Your instructions:
Switch "Image resolution" to "Display resolution" everywhere it occurs in the rows below, leaving every other part of the rows unchanged.
<<<<
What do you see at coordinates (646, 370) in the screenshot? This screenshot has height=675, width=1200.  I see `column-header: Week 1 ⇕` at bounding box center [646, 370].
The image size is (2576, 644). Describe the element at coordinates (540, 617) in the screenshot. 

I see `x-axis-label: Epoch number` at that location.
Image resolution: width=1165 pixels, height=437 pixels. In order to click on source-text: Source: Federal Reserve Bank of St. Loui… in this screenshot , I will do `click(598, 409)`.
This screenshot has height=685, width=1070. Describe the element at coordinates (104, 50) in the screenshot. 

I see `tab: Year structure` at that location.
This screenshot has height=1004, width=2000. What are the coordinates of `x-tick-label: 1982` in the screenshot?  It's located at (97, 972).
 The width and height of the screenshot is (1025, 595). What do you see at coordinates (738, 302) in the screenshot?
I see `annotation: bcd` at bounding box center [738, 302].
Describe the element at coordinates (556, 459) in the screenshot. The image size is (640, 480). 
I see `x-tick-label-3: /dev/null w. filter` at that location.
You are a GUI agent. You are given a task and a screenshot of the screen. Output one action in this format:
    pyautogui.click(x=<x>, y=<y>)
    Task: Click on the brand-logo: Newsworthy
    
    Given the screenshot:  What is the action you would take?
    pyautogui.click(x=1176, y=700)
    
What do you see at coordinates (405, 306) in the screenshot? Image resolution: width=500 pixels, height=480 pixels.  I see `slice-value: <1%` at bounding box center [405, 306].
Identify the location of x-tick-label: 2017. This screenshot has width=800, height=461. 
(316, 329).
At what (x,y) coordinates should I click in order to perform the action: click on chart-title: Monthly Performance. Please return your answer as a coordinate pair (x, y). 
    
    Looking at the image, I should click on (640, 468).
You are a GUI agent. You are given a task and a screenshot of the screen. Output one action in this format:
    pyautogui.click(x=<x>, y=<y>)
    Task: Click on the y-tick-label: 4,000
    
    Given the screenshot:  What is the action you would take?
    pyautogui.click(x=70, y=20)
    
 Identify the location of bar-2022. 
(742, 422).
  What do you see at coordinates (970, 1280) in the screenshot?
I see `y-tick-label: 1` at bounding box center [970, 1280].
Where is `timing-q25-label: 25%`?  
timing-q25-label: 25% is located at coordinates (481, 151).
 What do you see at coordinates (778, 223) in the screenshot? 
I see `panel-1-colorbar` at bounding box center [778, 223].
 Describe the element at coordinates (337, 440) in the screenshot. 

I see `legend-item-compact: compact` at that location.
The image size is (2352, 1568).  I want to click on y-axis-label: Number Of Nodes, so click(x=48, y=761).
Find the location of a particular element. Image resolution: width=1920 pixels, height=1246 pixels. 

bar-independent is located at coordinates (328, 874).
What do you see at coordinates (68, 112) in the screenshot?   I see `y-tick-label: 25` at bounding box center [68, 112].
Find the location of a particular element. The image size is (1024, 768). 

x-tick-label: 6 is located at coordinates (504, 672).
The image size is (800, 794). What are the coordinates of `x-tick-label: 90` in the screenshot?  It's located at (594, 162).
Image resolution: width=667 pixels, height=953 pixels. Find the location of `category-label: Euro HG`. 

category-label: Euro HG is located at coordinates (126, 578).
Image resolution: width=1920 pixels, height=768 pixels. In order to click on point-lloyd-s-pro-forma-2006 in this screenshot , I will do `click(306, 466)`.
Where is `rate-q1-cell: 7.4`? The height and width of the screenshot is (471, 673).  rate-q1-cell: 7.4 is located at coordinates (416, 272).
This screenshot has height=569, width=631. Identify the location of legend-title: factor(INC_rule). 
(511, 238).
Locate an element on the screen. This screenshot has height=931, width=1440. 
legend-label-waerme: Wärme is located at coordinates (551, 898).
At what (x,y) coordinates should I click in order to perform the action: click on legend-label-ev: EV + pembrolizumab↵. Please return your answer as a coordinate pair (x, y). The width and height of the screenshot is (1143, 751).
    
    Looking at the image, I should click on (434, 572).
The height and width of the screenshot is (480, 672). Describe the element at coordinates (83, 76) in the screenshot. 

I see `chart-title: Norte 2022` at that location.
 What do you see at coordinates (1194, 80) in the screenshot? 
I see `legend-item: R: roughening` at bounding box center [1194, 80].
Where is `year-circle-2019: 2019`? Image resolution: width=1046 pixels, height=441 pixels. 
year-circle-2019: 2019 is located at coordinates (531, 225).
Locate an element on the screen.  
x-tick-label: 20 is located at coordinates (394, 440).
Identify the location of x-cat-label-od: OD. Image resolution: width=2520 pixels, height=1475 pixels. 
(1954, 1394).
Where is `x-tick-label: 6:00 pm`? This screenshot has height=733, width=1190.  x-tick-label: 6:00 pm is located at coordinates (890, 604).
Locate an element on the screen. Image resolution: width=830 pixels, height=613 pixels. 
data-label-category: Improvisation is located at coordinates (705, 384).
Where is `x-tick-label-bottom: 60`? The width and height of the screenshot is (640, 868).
>>>>
Worked solution:
What do you see at coordinates (646, 370) in the screenshot? This screenshot has height=675, width=1200.  I see `column-header: Week 1 ⇕` at bounding box center [646, 370].
The image size is (2576, 644). Describe the element at coordinates (540, 617) in the screenshot. 

I see `x-axis-label: Epoch number` at that location.
Display resolution: width=1165 pixels, height=437 pixels. In order to click on source-text: Source: Federal Reserve Bank of St. Loui… in this screenshot , I will do `click(598, 409)`.
This screenshot has height=685, width=1070. Describe the element at coordinates (104, 50) in the screenshot. 

I see `tab: Year structure` at that location.
This screenshot has height=1004, width=2000. What are the coordinates of `x-tick-label: 1982` in the screenshot?  It's located at (97, 972).
 The width and height of the screenshot is (1025, 595). What do you see at coordinates (738, 302) in the screenshot?
I see `annotation: bcd` at bounding box center [738, 302].
Describe the element at coordinates (556, 459) in the screenshot. The image size is (640, 480). 
I see `x-tick-label-3: /dev/null w. filter` at that location.
You are a GUI agent. You are given a task and a screenshot of the screen. Output one action in this format:
    pyautogui.click(x=<x>, y=<y>)
    Task: Click on the brand-logo: Newsworthy
    
    Given the screenshot:  What is the action you would take?
    pyautogui.click(x=1176, y=700)
    
What do you see at coordinates (405, 306) in the screenshot? Display resolution: width=500 pixels, height=480 pixels.  I see `slice-value: <1%` at bounding box center [405, 306].
Identify the location of x-tick-label: 2017. This screenshot has width=800, height=461. 
(316, 329).
At what (x,y) coordinates should I click in order to perform the action: click on chart-title: Monthly Performance. Please return your answer as a coordinate pair (x, y). 
    
    Looking at the image, I should click on (640, 468).
You are a GUI agent. You are given a task and a screenshot of the screen. Output one action in this format:
    pyautogui.click(x=<x>, y=<y>)
    Task: Click on the y-tick-label: 4,000
    
    Given the screenshot:  What is the action you would take?
    pyautogui.click(x=70, y=20)
    
 Identify the location of bar-2022. 
(742, 422).
  What do you see at coordinates (970, 1280) in the screenshot?
I see `y-tick-label: 1` at bounding box center [970, 1280].
Where is `timing-q25-label: 25%`?  
timing-q25-label: 25% is located at coordinates (481, 151).
 What do you see at coordinates (778, 223) in the screenshot? 
I see `panel-1-colorbar` at bounding box center [778, 223].
 Describe the element at coordinates (337, 440) in the screenshot. 

I see `legend-item-compact: compact` at that location.
The image size is (2352, 1568).  I want to click on y-axis-label: Number Of Nodes, so click(x=48, y=761).
Find the location of a particular element. Display resolution: width=1920 pixels, height=1246 pixels. 

bar-independent is located at coordinates (328, 874).
What do you see at coordinates (68, 112) in the screenshot?   I see `y-tick-label: 25` at bounding box center [68, 112].
Find the location of a particular element. The image size is (1024, 768). 

x-tick-label: 6 is located at coordinates (504, 672).
The image size is (800, 794). What are the coordinates of `x-tick-label: 90` in the screenshot?  It's located at (594, 162).
Display resolution: width=667 pixels, height=953 pixels. Find the location of `category-label: Euro HG`. 

category-label: Euro HG is located at coordinates (126, 578).
Display resolution: width=1920 pixels, height=768 pixels. In order to click on point-lloyd-s-pro-forma-2006 in this screenshot , I will do `click(306, 466)`.
Where is `rate-q1-cell: 7.4`? The height and width of the screenshot is (471, 673).  rate-q1-cell: 7.4 is located at coordinates (416, 272).
This screenshot has height=569, width=631. Identify the location of legend-title: factor(INC_rule). 
(511, 238).
Locate an element on the screen. This screenshot has height=931, width=1440. 
legend-label-waerme: Wärme is located at coordinates (551, 898).
At what (x,y) coordinates should I click in order to perform the action: click on legend-label-ev: EV + pembrolizumab↵. Please return your answer as a coordinate pair (x, y). The width and height of the screenshot is (1143, 751).
    
    Looking at the image, I should click on (434, 572).
The height and width of the screenshot is (480, 672). Describe the element at coordinates (83, 76) in the screenshot. 

I see `chart-title: Norte 2022` at that location.
 What do you see at coordinates (1194, 80) in the screenshot? 
I see `legend-item: R: roughening` at bounding box center [1194, 80].
Where is `year-circle-2019: 2019`? Display resolution: width=1046 pixels, height=441 pixels. 
year-circle-2019: 2019 is located at coordinates (531, 225).
Locate an element on the screen.  
x-tick-label: 20 is located at coordinates (394, 440).
Identify the location of x-cat-label-od: OD. Display resolution: width=2520 pixels, height=1475 pixels. 
(1954, 1394).
Where is `x-tick-label: 6:00 pm`? This screenshot has height=733, width=1190.  x-tick-label: 6:00 pm is located at coordinates (890, 604).
Locate an element on the screen. Display resolution: width=830 pixels, height=613 pixels. 
data-label-category: Improvisation is located at coordinates (705, 384).
Where is `x-tick-label-bottom: 60`? The width and height of the screenshot is (640, 868).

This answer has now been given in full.